BTC Tumbles Below $89K to 3-Month Lows as Stock Futures Sink and Safe-Haven Demand for Yen Rises

Bitcoin Sinks Below $89K as Global Markets Turn Risk-Averse, Yen Rally Sparks Concern

Bitcoin (BTC) tumbled below $89,000 on Tuesday, reaching its lowest level in three months as risk aversion intensified across global markets. A continued sell-off in tech stocks, coupled with a surging Japanese yen, fueled investor unease, mirroring past instances of financial instability.

BTC fell to $87,000, marking a fresh low since mid-November, according to CoinDesk data. Broader crypto markets followed suit—Ether (ETH) slumped 9% to $2,400, Solana’s SOL plunged 14% (bringing its weekly losses past 20%), and Dogecoin (DOGE) and XRP (XRP) each slid 11%. The CoinDesk 20 Index (CD20), tracking major crypto assets, dropped 7%.

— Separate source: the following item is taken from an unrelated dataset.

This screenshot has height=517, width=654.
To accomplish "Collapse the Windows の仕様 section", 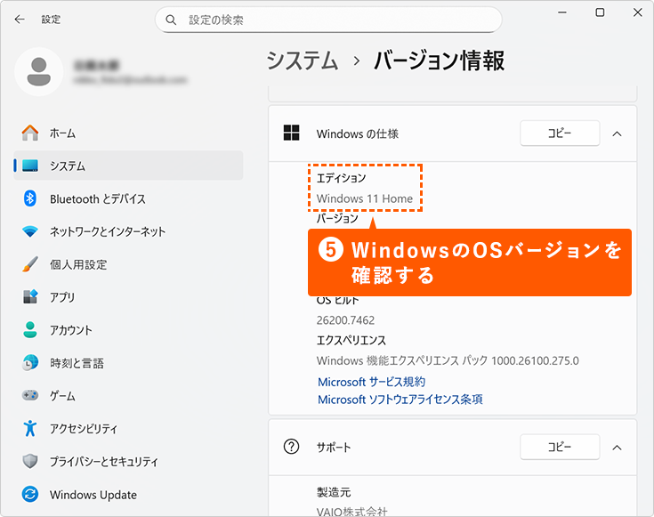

Despite recent pro-crypto rhetoric from former U.S. President Donald Trump, political uncertainty remains. “The rejection of Bitcoin reserve proposals in Montana, North Dakota, and Wyoming highlights the reluctance of policymakers to embrace state-backed crypto holdings,” said Valentin Fournier, analyst at BRN. “There’s still hesitation around integrating Bitcoin into government reserves due to the volatility and political risks involved.”

Fournier suggested that if Bitcoin were to be adopted as part of national reserves, it would likely require structured backing, such as a bond issuance or a reallocation of U.S. gold holdings.

Bitcoin’s decline aligns with a broader contraction in global liquidity. “The drop in BTC seems to lag behind global money supply trends. Since liquidity has recently bottomed out, this could indicate that Bitcoin’s weakness may not persist for long,” observed Andre Dragosch, head of European research at Biwise.

Macro factors continue to weigh on investor sentiment. Nasdaq futures slipped another 0.3% early Tuesday, extending a three-day slide that has erased over 4% from the index since February 18.

Meanwhile, the Japanese yen surged to 149.38 per U.S. dollar, nearing Monday’s three-month high of 148.84. The yen has appreciated nearly 6% in six weeks amid growing speculation that the Bank of Japan (BOJ) will hike interest rates. The situation is reminiscent of last July, when a yen rally triggered a widespread market sell-off, sending Bitcoin from $65,000 to $50,000 in a matter of days.

“Historically, a strong yen often signals broader market risk-off sentiment, which doesn’t bode well for speculative assets like Bitcoin,” said Joseph Wang, operator of research portal FedGuy.com.